My designs are fussy about noise and fussy about latchup, so there is almost always a series resistor or current limiter between the power source and the power pin on any device. This causes the electrical rules check to flag every such power pin. Is there a way to disable this? Putting a PWR_FLAG on every power pin is distracting clutter.
You could disable that particular check throughout the design. The other person I know on this forum who uses series decoupling will probably weigh in soon.
If you are putting latch up limiters in series with every power pin, just disable this ERC check. In the end ERC is only a crude circuit design check and has no effect on PCB manufacturability.
Thanks. Understanding that this is under the “schematic setup” icon was what I needed.
It’s not called series decoupling. just current limiting.
ERC is really there to stop you from forgetting to connect stuff. I never use it for anything else. Having it to stop you connecting outputs to outputs, power supplies together etc, that’s a much more basic error. If you do that accidently, you are highly likely to have errors the ERC will not catch, that’s why IMO it is a waste of time.
On the other hand- - It’s easy to forget to connect a pin, or net …
It’s series decoupling if the purpose is to attenuate crosstalk between chips that share power.
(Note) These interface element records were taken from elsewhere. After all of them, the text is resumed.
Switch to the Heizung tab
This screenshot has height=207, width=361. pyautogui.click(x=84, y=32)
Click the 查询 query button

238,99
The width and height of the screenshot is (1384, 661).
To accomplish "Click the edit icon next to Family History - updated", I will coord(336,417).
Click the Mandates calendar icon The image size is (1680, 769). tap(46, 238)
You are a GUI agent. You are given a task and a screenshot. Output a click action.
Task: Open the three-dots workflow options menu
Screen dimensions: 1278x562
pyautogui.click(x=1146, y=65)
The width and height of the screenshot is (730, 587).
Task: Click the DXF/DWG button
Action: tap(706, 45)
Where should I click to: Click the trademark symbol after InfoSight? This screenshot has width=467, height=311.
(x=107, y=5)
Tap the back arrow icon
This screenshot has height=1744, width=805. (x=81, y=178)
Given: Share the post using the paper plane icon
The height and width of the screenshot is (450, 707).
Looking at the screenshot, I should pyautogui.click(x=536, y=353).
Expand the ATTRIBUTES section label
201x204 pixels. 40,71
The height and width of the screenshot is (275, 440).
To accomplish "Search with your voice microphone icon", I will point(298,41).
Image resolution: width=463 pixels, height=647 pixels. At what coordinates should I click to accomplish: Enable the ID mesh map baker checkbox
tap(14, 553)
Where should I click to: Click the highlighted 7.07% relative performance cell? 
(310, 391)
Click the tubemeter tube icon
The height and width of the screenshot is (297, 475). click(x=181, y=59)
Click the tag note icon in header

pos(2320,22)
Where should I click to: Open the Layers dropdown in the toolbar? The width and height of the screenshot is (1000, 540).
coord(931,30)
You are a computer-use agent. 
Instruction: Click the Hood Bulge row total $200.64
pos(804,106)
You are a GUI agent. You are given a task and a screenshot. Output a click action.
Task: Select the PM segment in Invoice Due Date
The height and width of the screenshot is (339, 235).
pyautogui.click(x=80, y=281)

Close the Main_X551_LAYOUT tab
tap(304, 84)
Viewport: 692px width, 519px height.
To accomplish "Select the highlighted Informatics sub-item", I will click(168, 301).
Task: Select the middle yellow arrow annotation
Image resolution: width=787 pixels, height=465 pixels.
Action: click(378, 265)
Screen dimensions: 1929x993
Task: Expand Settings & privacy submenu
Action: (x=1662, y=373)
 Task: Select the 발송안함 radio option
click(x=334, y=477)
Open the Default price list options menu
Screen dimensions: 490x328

If that’s the only purpose, the resistor may be too small to be a serious current limiter.
Long ago, they were typically 10~100 Ohm and just limited current until a power supply crowbar triggered.
Military stuff
I think this words mean something else than Google translator tells me. It translates it to “I’ll probably weigh myself soon”.
I use 0603 1k ferrite bead on each IC power supply pin. There are 0603 1k signal ferrite beads (small nominal current like 200mA) and supply ferrite beads with lower Rdc and higher nominal current (like 800mA).
Using spectrum analyzer I measured how ferrite beads impedance in a function of frequency depends on DC current flowing through it (to isolate from DC supply I used the same ferrite bead so what I measured was two ferrite beads in paralel (for AC)). This supply ferrite beads not only have lower Rdc but retain their properties longer as the DC current flowing through them increases (for me at 100mA such 800mA FB is really better than such 200mA). So I use supply FB also at signal lines (one roll on the machine instead of two).
For noise it is much better to have 1k at 100MHz than resistor that typically can’t be so big at supply rail, I think.
In your case I would consider using FB and R in serie.